An der Reform und ihrer Wirksamkeit hatte es von Beginn an Kritik gegeben.

Der Politikwissenschaftler Joachim Behnke hatte im SPIEGEL kritisiert, das Ergebnis werde "mit großer Wahrscheinlichkeit das Problem der Vergrößerung des Bundestags nicht wirkungsvoll bekämpfen." Der Politikwissenschaftler Robert Vehrkamp von der Bertelsmann-Stiftung hatte dem SPIEGEL gesagt: "Die Größe des Bundestags nach der Bundestagswahl 2021 bleibt ein unkalkulierbares Risiko". Diesen Eindruck bestätigen die neuen Berechnungen.

Die Fraktionen hatten zuvor selbst beispielhaft einzelne Umfragen durchgerechnet - aber nicht so systematisch.

Lasten nicht gleich verteilt

Die Kalkulationen zeigen auch, dass sich die Lasten nicht gleich verteilen. Durch die Reform verlieren SPD, Grüne, Linke, FDP und AfD im Vergleich zum Status quo im Schnitt zwischen 3,4 und 3,6 Prozent ihrer Mandate. Die CDU hingegen nur 2,3 Prozent, die CSU sogar nur 1,4 Prozent.

Auch die bis zu drei Überhangmandate, die nicht ausgeglichen werden sollen, kommen wie erwartet der Union zugute: Im Schnitt entfallen zwei nicht ausgeglichene Überhangmandate auf die CDU, eines kommt auf die CSU, alle anderen Parteien gehen leer aus.
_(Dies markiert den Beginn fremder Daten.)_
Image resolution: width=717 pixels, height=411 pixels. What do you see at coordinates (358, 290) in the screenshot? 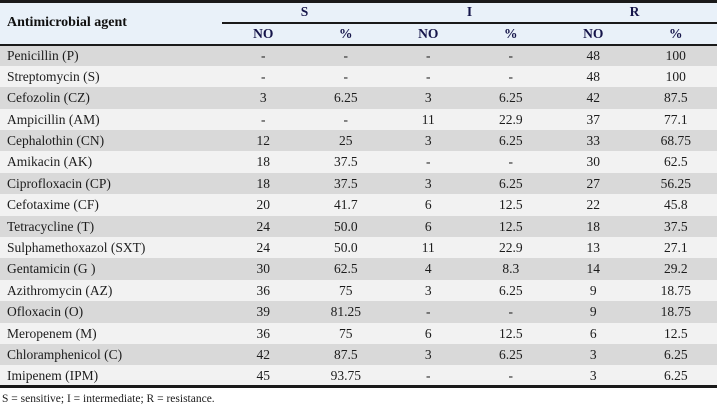
I see `table-row: Azithromycin (AZ) 36 75 3 6.25 9 18.75` at bounding box center [358, 290].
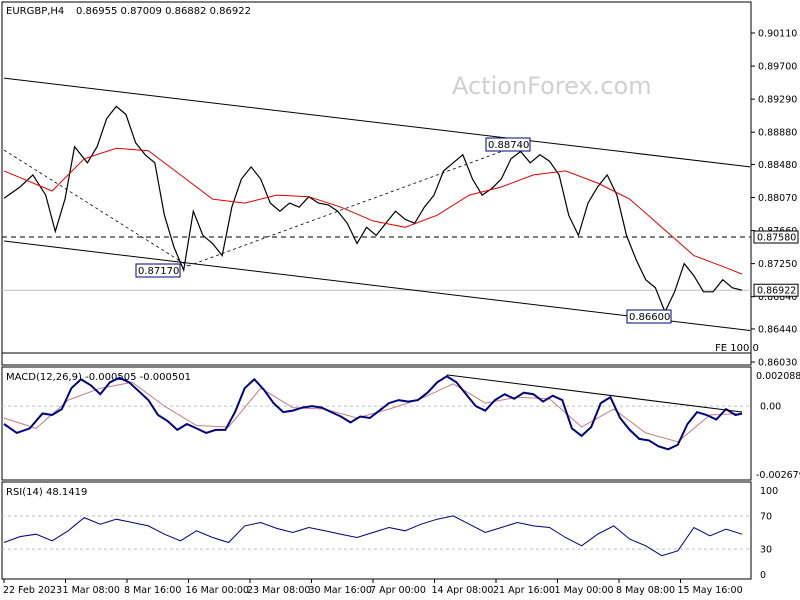 This screenshot has width=800, height=600. What do you see at coordinates (778, 68) in the screenshot?
I see `price-tick-label: 0.89700` at bounding box center [778, 68].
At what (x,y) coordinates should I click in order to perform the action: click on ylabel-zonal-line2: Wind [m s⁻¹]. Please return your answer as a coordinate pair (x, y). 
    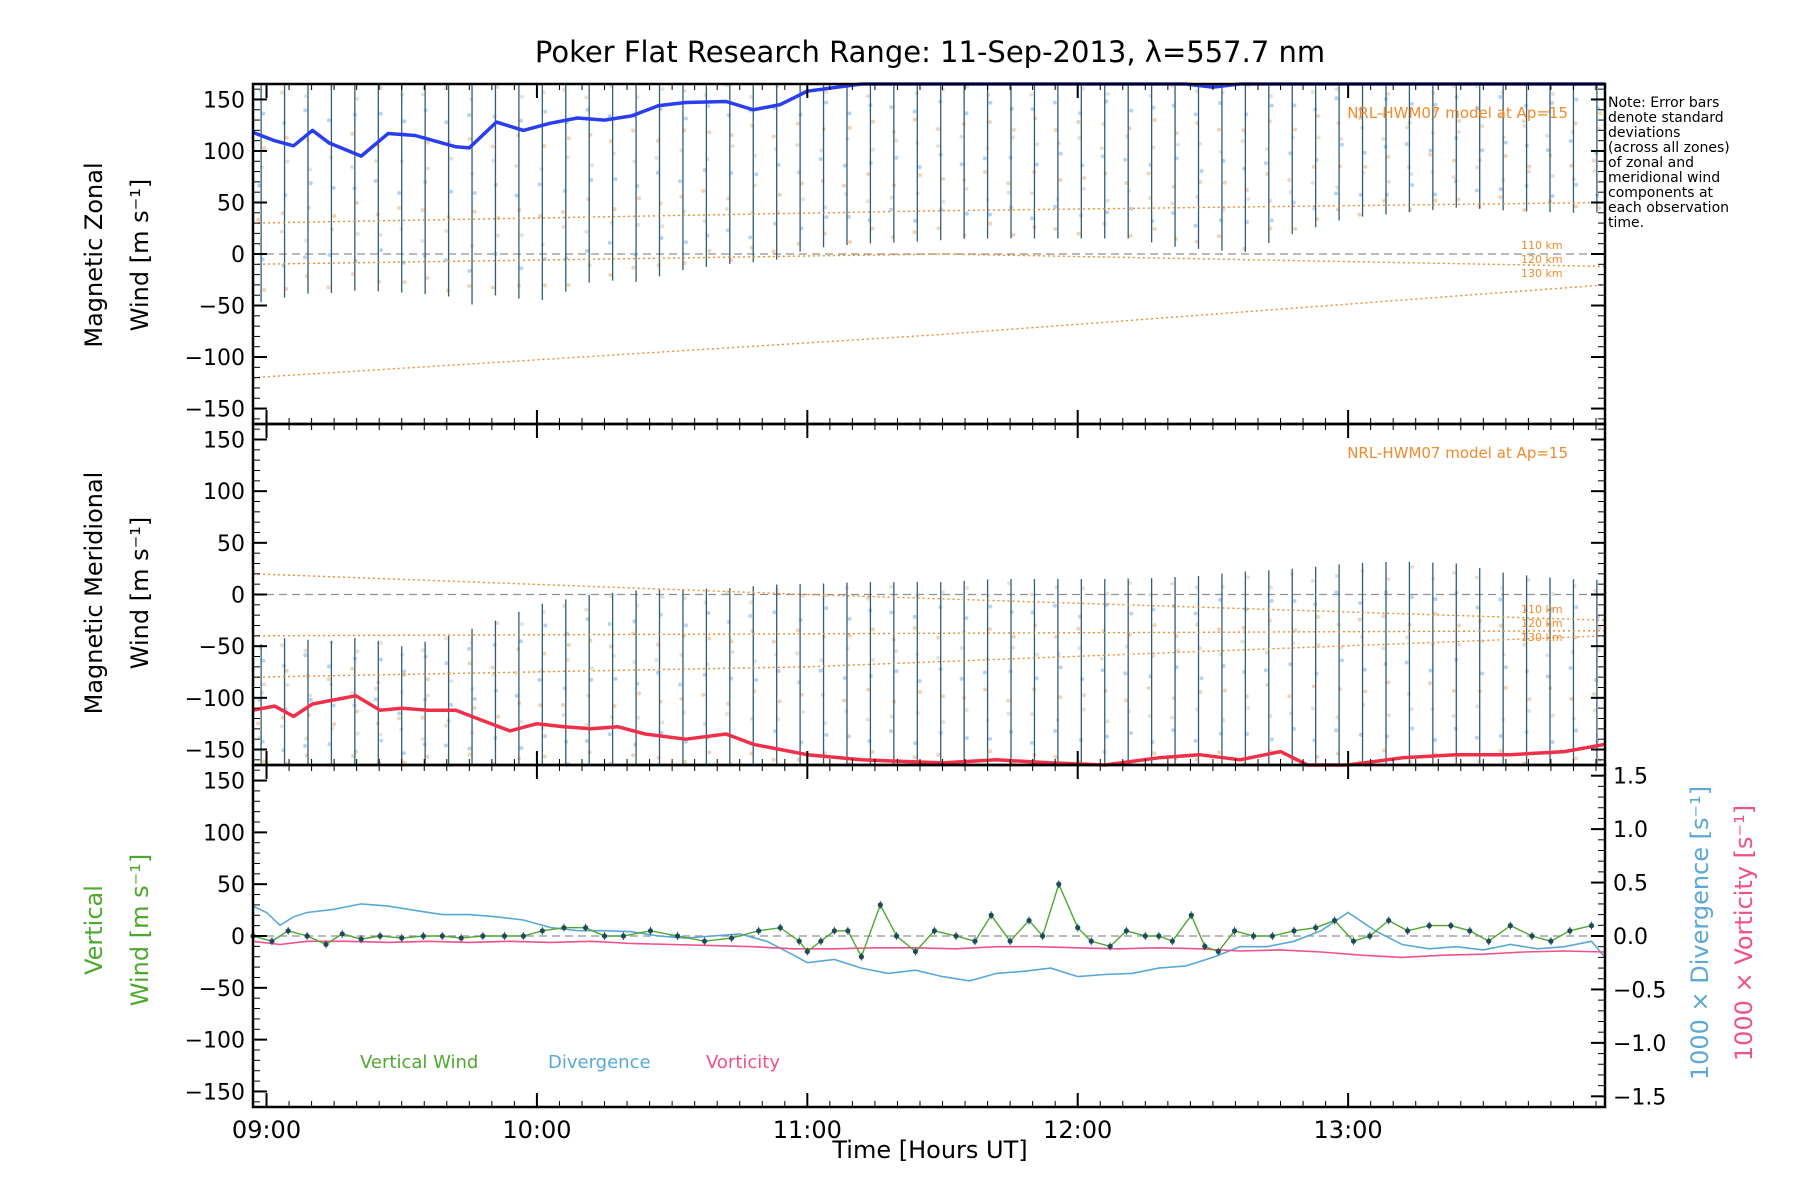
    Looking at the image, I should click on (140, 255).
Die Ergebnisse sind im Detail mit Unsicherheit behaftet, weil es für die Direktkandidaturen in den Wahlkreisen im Gegensatz zu den Parteien keine Umfragedaten gibt. Für die Wahlkreissieger stützt sich mandatsrechner.de daher auf die Modelle der Seite election.de.

In einem zweiten Reformschritt hat sich die Koalition darauf verständigt, nach der Wahl 2021 die Zahl der Wahlkreise von 299 auf 280 zu verringern. Dadurch würde der Bundestag kleiner. Die Auswirkungen dieser angekündigten Änderung sind in den Berechnungen nicht enthalten. Das wäre aber auch schwer möglich, weil noch gar nicht klar ist, welche Wahlkreise wegfallen sollen und wie sich die anderen verändern.